0

I want to match the emails in following texts,

uma@cs.stanford.edu - match
uma at cs.Stanford.edu - match
http://infolab.stanford.edu/~widom/yearoff.h
we
genale.stanford.edu
n <A href="mailto:cheriton@cs.stanford.edu - match
hola   @  kirti.edu - match

Now I want to capture 2 parts of email address only like (uma) and (cs.stanford) in the email uma@cs.stanford.edu.

My current pattern is :

(\w+)[(\s+at\s+)|(\s*@\s*)]+(\w+|\w+\.\w+).edu

But it matches the string - infolab.stanford.edu - which I don't want. Can anybody suggest any modification on this?

Surjya Narayana Padhi
  • 7,571
  • 25
  • 77
  • 126
  • What do you want matched out of the `mailto:` line? Which dialect of regex are you using — what's the host language? The answers will differ between JavaScript, Python, C++, Ruby, C, Perl, Java, various dialects of SQL and PHP, to name but a few of the many possibilities. And for C, there are multiple possible regex packages, such as PCRE, or POSIX, or HS, or ... – Jonathan Leffler Oct 25 '15 at 05:35
  • Note that the square brackets form a funny character class in your regex. You use round brackets (parentheses) to enclose alternatives, not square brackets. – Jonathan Leffler Oct 25 '15 at 05:36
  • @JonathanLeffler: i used parentheses but it captures the 'at' or @ which I don't need. Is there any way, i can group and not capturing there? – Surjya Narayana Padhi Oct 25 '15 at 05:51
  • Since you've not identified the dialect of regex you're using, I don't know.

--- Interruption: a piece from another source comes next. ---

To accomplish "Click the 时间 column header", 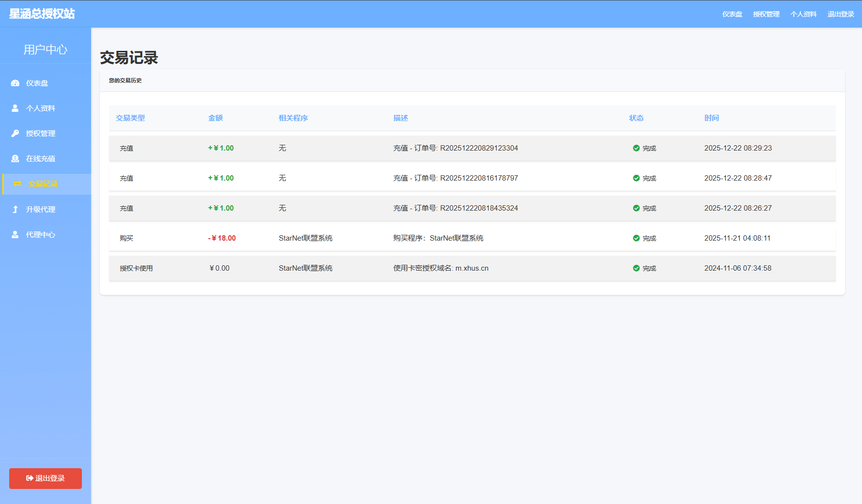I will pos(711,118).
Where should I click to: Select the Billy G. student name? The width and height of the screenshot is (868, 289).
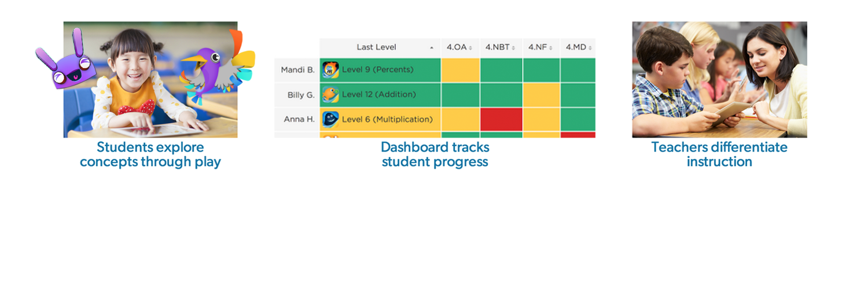(301, 95)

It matters; PCRE (Perl compatible regular expressions) have ways of suppressing captures, but many other regex packages don't. I'm far from convinced you need the parentheses around `(\s+at\s+)` or `(\s*@\s*)`, so that capturing should be immaterial. Note that the real regex for matching email addresses is about a mile long. See [Using a regular expression to validate an email address](https://stackoverflow.com/questions/201323)! Note the third answer. – Jonathan Leffler Oct 25 '15 at 05:53

1 Answers1

0

As long as you understand that this regex doesn't verify the correctness of your email address, but merely acts as a quick first line of defense against malformed addresses, an easy fix to your regex is as follows:

([\w.]+)(?:\s+at\s+|\s*@\s*)(\w+|\w+\.\w+).edu

In particular your regex was missing addresses with usernames containing . (which for example my main email address uses), as well as had a messed up middle part (pretending it's a character class and something weird about letting it repeat??). You can see the results here: http://refiddle.com/2js1

Blindy
  • 60,429
  • 9
  • 84
  • 123